[Data extract — start]

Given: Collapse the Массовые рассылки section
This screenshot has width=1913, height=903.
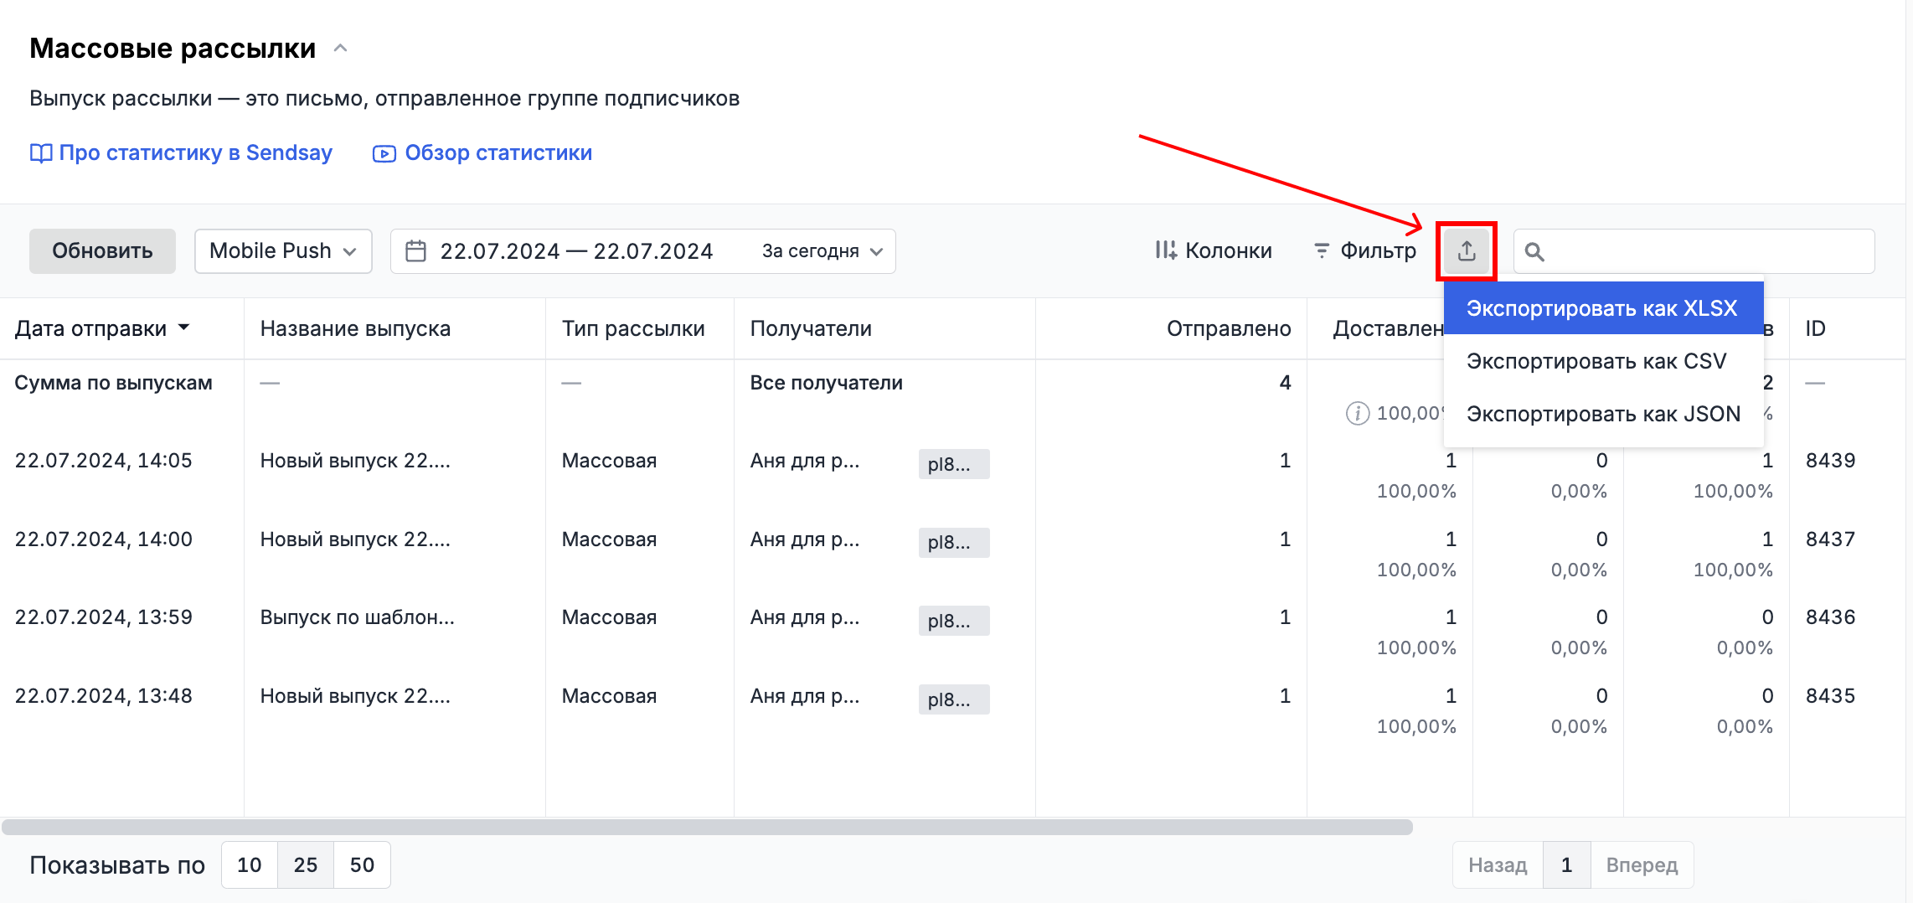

[Data extract — finish]
[Data extract — start]

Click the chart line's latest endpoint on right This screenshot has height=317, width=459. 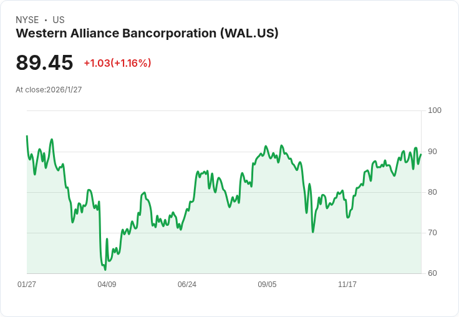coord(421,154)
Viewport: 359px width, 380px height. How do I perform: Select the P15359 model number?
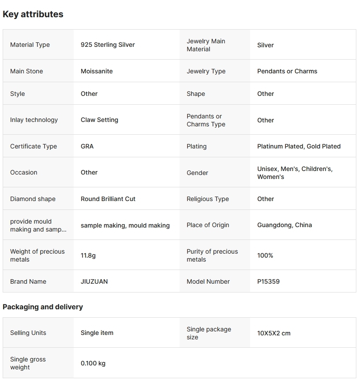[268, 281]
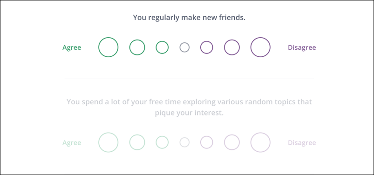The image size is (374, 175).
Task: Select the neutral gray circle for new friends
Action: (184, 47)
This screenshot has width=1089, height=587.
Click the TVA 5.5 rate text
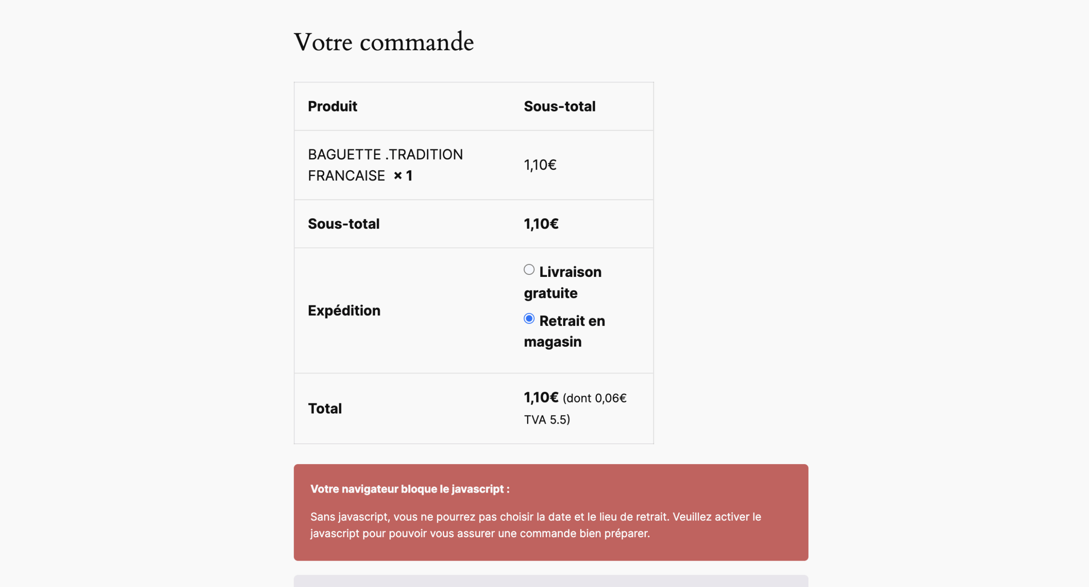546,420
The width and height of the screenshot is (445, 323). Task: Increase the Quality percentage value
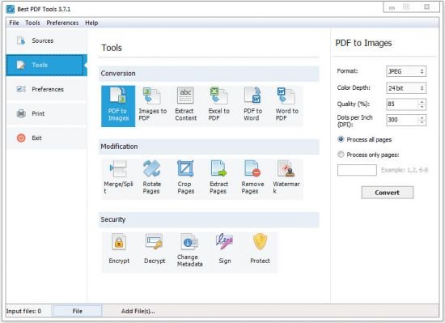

[Data extract — finish]

__Task objective__. In the entries above, restate word for word the lines between the one holding "Given: Collapse the Массовые рассылки section" and the one holding "This screenshot has width=1913, height=903.", inclusive, and nothing besides.

__Task result__.
Given: Collapse the Массовые рассылки section
This screenshot has width=1913, height=903.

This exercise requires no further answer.